Source records ▸

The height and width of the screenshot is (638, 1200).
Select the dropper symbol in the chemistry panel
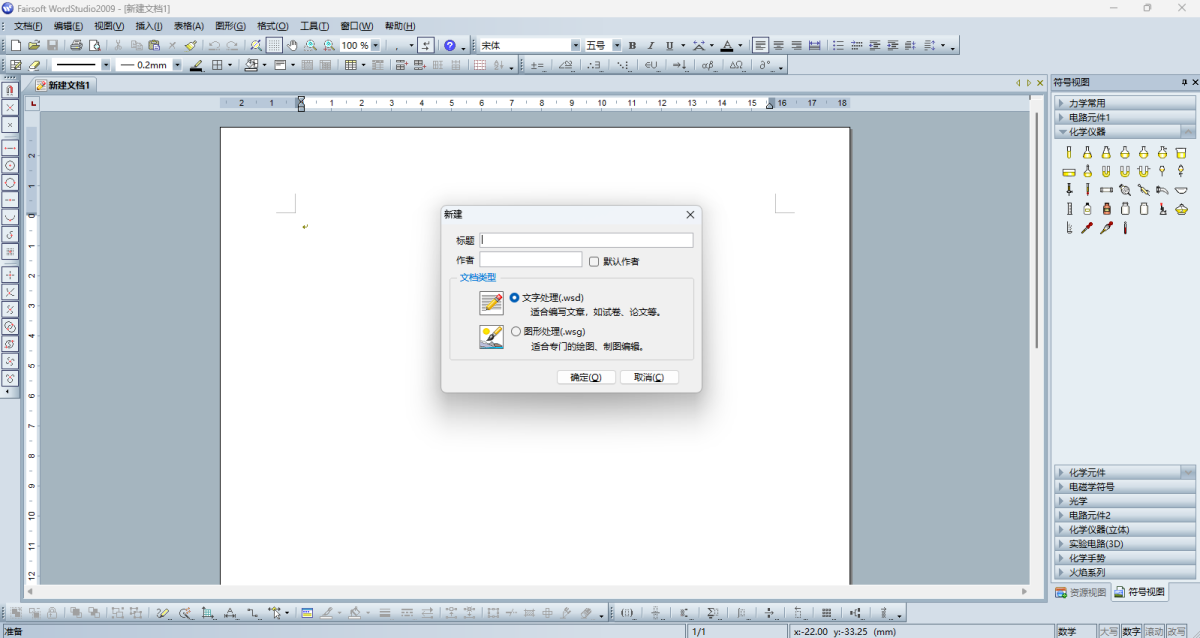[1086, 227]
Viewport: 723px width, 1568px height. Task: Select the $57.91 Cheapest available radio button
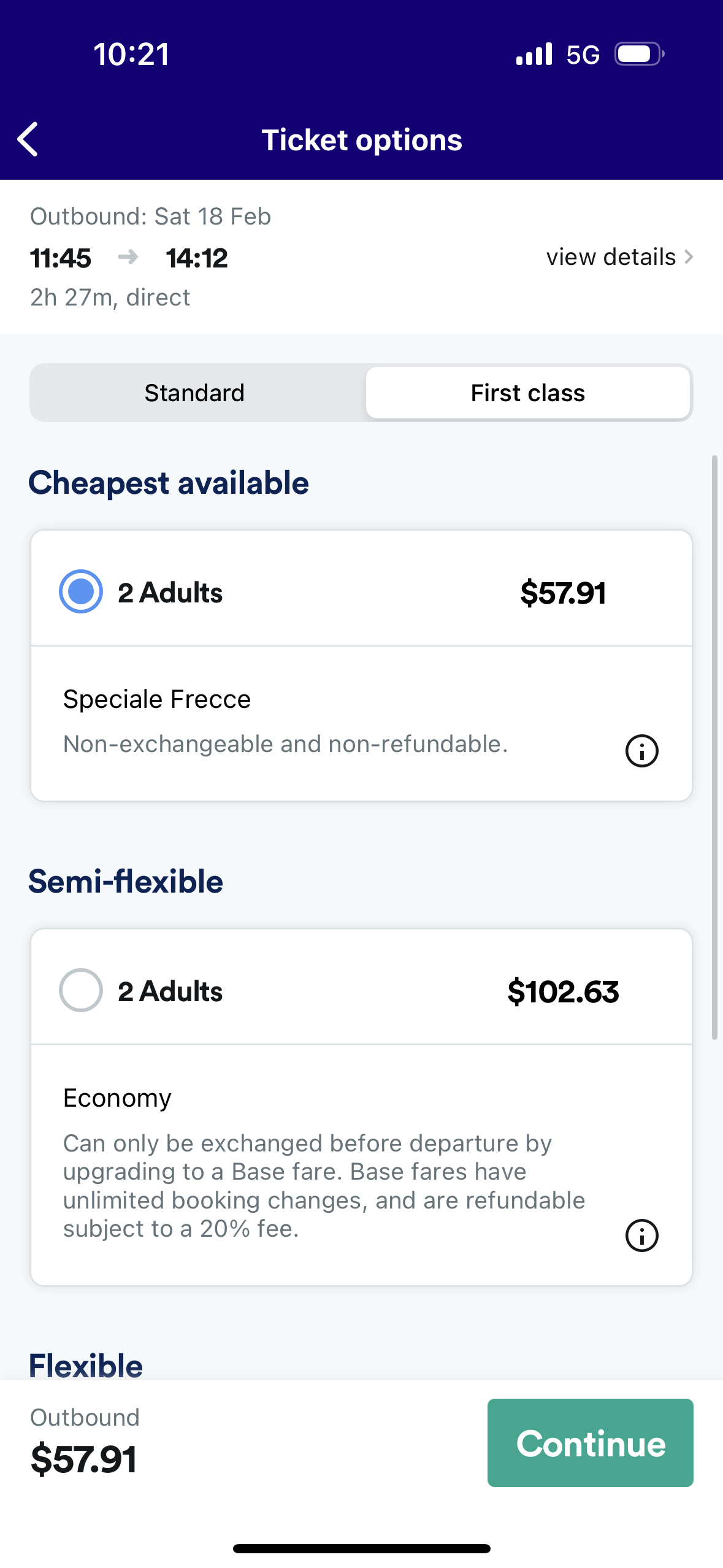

* * *

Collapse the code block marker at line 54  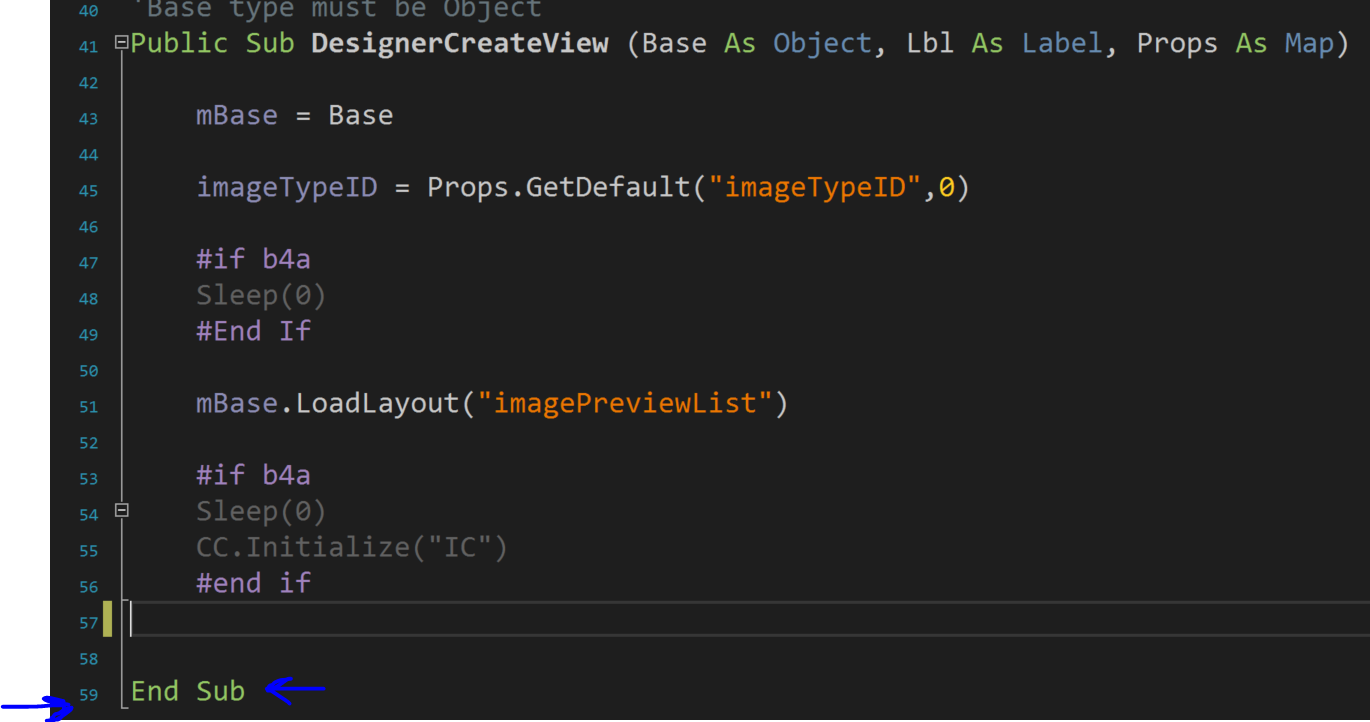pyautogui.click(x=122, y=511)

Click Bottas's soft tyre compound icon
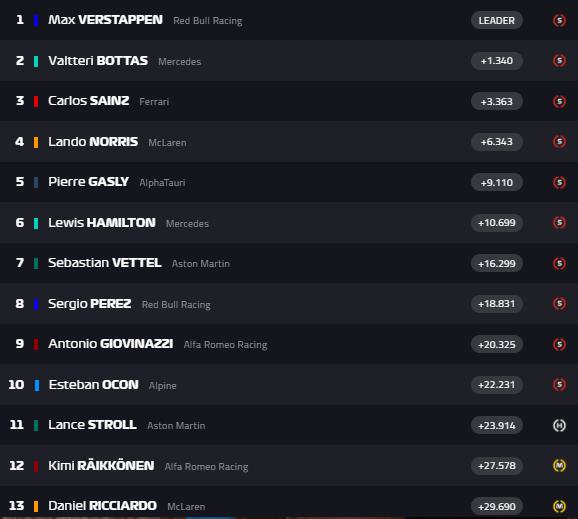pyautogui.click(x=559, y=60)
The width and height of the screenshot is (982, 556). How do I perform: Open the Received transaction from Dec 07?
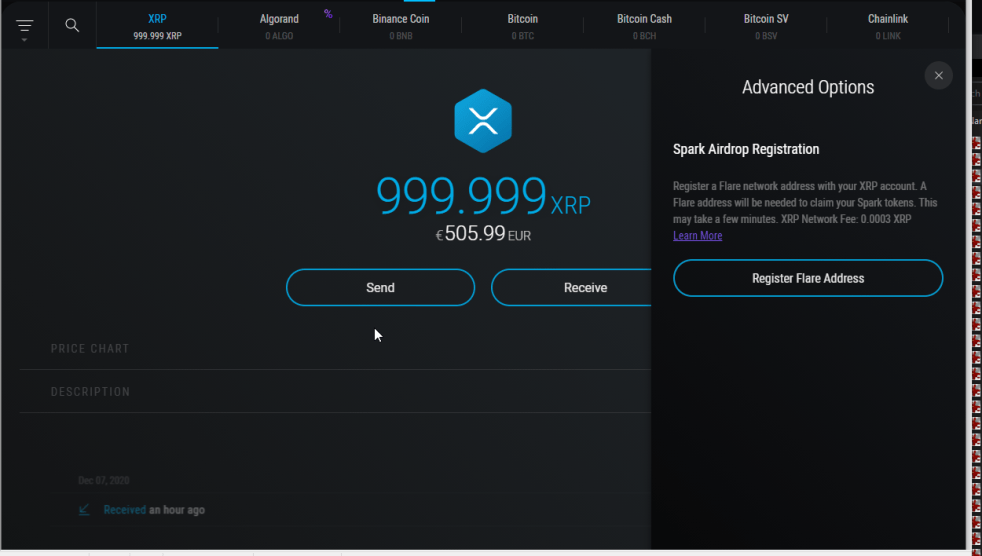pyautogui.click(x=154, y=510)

Problem ▸ Output exactly those lines of the data above that run from the line with "Select the dropper" up to and including the line with "Viewport: 723px width, 1568px". No pictures go in.

Exercise response ▸
Select the dropper symbol in the chemistry panel
[1086, 227]
Viewport: 723px width, 1568px height. Task: Select the $57.91 Cheapest available radio button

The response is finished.